[Entries taken from a collection]
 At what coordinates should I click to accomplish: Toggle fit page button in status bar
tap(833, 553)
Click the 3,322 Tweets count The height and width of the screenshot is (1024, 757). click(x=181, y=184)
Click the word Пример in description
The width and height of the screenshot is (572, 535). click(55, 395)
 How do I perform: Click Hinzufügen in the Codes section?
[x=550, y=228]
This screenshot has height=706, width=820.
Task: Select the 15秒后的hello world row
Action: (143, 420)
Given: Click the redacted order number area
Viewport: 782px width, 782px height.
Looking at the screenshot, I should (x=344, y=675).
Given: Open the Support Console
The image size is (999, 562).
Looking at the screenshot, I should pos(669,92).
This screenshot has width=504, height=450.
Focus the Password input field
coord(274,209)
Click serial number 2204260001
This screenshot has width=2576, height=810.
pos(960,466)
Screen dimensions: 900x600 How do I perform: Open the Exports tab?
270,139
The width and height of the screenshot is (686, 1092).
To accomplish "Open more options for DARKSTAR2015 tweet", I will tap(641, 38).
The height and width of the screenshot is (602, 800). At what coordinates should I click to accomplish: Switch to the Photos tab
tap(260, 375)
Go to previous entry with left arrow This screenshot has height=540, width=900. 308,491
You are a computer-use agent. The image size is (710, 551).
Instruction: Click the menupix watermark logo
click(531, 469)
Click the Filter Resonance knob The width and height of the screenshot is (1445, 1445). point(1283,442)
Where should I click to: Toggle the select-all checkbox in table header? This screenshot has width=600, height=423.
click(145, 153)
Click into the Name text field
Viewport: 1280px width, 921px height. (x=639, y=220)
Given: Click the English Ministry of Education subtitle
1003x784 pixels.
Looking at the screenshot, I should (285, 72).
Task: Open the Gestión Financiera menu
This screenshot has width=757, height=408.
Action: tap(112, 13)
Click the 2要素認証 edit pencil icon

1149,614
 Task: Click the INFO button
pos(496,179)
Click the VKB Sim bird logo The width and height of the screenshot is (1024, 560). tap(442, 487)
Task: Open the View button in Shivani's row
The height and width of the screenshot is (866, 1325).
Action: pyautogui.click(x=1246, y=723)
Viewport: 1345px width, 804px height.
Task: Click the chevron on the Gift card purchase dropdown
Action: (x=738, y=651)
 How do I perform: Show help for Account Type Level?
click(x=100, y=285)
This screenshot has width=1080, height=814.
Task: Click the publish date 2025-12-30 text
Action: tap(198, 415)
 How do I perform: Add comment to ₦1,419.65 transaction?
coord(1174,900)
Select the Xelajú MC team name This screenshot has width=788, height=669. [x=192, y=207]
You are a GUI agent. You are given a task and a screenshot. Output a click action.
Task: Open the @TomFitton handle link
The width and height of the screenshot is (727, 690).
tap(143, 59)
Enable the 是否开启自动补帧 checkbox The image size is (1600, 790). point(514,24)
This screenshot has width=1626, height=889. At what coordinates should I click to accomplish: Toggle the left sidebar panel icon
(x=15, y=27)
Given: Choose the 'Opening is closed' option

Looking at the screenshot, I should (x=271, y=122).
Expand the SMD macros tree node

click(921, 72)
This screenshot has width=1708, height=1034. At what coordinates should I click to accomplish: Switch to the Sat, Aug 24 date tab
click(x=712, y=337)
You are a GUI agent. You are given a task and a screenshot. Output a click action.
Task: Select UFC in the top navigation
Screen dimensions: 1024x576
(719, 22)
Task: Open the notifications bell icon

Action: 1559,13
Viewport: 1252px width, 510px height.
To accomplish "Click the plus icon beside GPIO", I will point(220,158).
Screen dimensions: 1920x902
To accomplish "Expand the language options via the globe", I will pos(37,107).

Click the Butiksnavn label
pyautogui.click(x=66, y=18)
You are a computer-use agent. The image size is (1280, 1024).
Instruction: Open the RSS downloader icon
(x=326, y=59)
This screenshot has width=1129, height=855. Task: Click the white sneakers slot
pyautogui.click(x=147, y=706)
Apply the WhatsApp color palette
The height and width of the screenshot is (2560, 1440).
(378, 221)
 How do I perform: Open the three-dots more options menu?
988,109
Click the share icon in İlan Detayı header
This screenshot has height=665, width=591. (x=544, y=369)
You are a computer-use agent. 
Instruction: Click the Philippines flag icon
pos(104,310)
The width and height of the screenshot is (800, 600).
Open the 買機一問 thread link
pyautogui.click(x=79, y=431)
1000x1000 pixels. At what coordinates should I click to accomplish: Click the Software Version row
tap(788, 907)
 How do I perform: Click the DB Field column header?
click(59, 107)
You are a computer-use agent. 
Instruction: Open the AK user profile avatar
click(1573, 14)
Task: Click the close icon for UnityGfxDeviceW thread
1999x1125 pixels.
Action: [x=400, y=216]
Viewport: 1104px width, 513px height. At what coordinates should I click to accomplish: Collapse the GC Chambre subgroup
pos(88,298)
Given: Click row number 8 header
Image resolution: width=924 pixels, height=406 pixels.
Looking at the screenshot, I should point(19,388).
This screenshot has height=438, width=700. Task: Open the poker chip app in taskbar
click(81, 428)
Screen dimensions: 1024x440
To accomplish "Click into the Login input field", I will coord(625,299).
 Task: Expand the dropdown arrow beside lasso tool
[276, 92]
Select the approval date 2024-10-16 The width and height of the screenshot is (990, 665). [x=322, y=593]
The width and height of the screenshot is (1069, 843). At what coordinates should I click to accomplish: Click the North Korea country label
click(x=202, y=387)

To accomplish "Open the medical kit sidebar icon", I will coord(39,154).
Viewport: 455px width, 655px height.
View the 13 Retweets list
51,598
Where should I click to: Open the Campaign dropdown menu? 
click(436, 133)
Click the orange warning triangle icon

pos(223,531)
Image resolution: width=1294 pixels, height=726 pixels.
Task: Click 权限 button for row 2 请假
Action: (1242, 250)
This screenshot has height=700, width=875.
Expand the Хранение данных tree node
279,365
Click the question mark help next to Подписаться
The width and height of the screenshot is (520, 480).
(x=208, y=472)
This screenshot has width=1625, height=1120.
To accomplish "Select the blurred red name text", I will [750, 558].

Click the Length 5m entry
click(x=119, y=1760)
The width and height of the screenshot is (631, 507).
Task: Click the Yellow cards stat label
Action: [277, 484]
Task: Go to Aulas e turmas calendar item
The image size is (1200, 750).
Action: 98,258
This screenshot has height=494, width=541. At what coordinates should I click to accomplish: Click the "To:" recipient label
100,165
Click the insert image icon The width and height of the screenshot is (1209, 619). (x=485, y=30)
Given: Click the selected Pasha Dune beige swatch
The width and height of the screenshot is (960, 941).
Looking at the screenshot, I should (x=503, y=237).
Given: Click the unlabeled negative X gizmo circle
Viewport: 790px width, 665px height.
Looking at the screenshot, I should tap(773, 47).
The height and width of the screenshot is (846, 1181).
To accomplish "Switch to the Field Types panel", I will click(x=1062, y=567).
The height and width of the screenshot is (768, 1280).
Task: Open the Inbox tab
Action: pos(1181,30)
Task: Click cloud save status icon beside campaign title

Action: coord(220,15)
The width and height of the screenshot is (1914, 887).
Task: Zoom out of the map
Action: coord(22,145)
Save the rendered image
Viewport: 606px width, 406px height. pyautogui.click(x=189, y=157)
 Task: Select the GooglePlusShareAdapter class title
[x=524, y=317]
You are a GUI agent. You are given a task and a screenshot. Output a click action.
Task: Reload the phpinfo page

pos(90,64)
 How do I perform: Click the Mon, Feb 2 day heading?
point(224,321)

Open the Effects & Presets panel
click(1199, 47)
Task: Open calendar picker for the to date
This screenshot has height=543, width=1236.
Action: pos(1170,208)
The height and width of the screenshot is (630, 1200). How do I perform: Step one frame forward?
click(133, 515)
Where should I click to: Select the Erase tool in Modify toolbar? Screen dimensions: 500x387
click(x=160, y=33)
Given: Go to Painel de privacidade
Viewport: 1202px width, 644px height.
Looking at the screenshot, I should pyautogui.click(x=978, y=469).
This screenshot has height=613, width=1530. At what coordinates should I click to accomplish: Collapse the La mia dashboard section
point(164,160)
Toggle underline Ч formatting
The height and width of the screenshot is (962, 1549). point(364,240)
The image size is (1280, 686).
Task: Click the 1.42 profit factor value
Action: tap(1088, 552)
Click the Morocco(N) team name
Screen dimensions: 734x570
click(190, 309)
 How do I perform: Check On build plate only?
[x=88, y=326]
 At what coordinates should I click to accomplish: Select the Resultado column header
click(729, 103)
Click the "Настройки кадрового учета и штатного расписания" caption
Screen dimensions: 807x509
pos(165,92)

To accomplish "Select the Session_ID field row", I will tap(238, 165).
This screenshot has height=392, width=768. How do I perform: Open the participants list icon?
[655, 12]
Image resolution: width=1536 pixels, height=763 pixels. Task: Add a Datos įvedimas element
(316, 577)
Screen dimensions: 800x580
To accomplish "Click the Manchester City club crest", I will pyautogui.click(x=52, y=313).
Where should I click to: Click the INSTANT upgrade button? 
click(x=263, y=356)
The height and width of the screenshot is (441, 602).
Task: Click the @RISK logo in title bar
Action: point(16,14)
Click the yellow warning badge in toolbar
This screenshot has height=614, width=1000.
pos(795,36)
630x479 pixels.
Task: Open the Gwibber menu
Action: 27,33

▶ **What to produce**
Output exactly the leading lines of the data, up to and including the line marked by "This screenshot has width=504, height=450.".

▶ **Exercise solution**
 At what coordinates should I click to accomplish: Toggle fit page button in status bar
tap(833, 553)
Click the 3,322 Tweets count The height and width of the screenshot is (1024, 757). click(x=181, y=184)
Click the word Пример in description
The width and height of the screenshot is (572, 535). click(55, 395)
 How do I perform: Click Hinzufügen in the Codes section?
[x=550, y=228]
This screenshot has height=706, width=820.
Task: Select the 15秒后的hello world row
Action: (143, 420)
Given: Click the redacted order number area
Viewport: 782px width, 782px height.
Looking at the screenshot, I should (x=344, y=675).
Given: Open the Support Console
The image size is (999, 562).
Looking at the screenshot, I should pos(669,92).
This screenshot has width=504, height=450.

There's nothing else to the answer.